Mr. HALLECK. Now, in making that study, would the facilities of the rails and their efficiencies and economies necessarily have to be considered?

Colonel GORRELL. Oh; certainly, sir; because it brings in the question of which is the speedier delivery. The words of the paragraph are to transport all classes of mail by air wherever delivery will be speeded.

Mr. HALLECK. Then, that would not take into consideration just the carriage of mail by air?

Colonel GORRELL. No, you would have to look into the pony express, the canal boats, and every other mode of travel, sir.

POST-WAR PLANNING

Mr. Chairman, the next point I wish to take up is paragraph 1 (b). Before getting into paragraph (b), which calls for the Civil Aeronautics Board to make a study, may I tell you the story that Marshall Joffre said to me in the spring of 1917.

I had the job of working out how large we were going to design our wartime installations for aviation. In April of 1917, I went to Marshall Joffre when his mission landed in this country and asked him some questions. Among others, I asked him how big he thought our school in France should be; how big he thought our warehouses should be; and so on. After a few moments he looked at me and said, "Young man, when you think of the air, dream your fondest dream, multiply it by 10, and you will still be too small."

That statement has held true in all I have seen in aviation. Everything we did in the last war, everything we have done in this war, has been too small. Everything we do in aviation in civil life, is too small. We put up a hangar of a certain size to take care of an airplane, and the first thing we know the next type of airplane will not go inside the hangar. And so in looking upon this subject, I think our country's progress will be limited only by our dreams and our dreams of today will be modest in comparison with the real requirements of tomorrow.

SECURITIES REGULATIONS

Mr. NEWSOME. As the representative of the transport industry, would you care to comment upon the desirability of lodging in the Civil Aeronautics Board some control over future financing of the industry?

Colonel GORRELL. I am afraid that I am going to take exception to the views of my friend, Mr. Pogue. I am not a lawyer, sir, but I do not know of any form of transportation in which the securities are subject to regulation by two Government bodies.

For example, when the Securities Act went through, it provided that the securities of those transportation carriers, common carriers and contract carriers, that are mentioned in section 20a of the Interstate Commerce Act, would be exempted. I know of no mode of

transportation where the securities are subject to regulation by two government bodies It seems to me that you are running the chance of duplicate regulation. I do not think that we should have duplicate Federal bodies on any subject.

========================================================================

Problem description
Resume the aviation hearing transcript after its last sentence and carry on Colonel Gorrell's testimony on securities regulation.

========================================================================

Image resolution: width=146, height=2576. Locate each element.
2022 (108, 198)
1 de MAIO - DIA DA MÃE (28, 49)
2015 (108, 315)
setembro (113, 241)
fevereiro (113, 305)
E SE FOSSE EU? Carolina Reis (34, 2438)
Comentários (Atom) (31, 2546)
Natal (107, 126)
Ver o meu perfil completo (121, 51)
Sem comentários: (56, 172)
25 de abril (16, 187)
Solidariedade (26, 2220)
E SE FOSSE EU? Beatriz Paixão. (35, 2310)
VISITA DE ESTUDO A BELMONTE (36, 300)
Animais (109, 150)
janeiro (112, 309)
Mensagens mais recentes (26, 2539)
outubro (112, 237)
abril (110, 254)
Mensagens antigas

========================================================================

Task answer
In 1938 when the Civil Aeronautics Act was being considered. the securities question was discussed before this committee. You considered at that time that it was desirable not to place the regulation of securities in a second Government body.

Mr. NEWSOME. Under such control, if they were placed there, would not that have a tendency to freeze competition?

Colonel GORRELL. Well, I do not know about the freezing of competition, because it would probably deal with the types of securities and the wisdom of the company in issuing the securities.

When this war is over, aviation is going to need all kinds of money. Some of the companies will have to go out and raise millions of dollars. Aviation is still speculative. I believe it would be wise at least. for the time being, to leave that subject in the hands of management to use its own ingenuity to obtain the large quantities of money from appropriate places and by appropriate securities.

Some companies would have to finance, let us say, with a certain type of stock. Somebody will buy them. Perhaps, had the Board said some other type of stock, maybe nobody would buy them in appropriate times and quantities.

The financial demands of this country for aviation to meet world commerce when this war is over are going to be great. I would not be surprised to see some of the transcontinental lines and the large North and South lines each raising $100,000,000 to buy new equipment and things like that as soon as the war has ended.

Today, with the type of act you have at this minute, the industry can raise this money rather easily. The insurance companies which have hundreds of millions of dollars to loan are interested in the propcsition. The banks around the country are interested in the proposition. If we put two Government bodies on the same subject, I do not know what the effect will be on management or on the people who have the cash to loan.

Mr. NEWSOME. In other words, the regulation of the capital would not seem desirable, if the Government should try to protect the people taking such risks as are necessary to expand the business.

Colonel GORRELL. If you did that-

Mr. BOREN. Mr. Chairman.

The CHAIRMAN. Mr. Boren.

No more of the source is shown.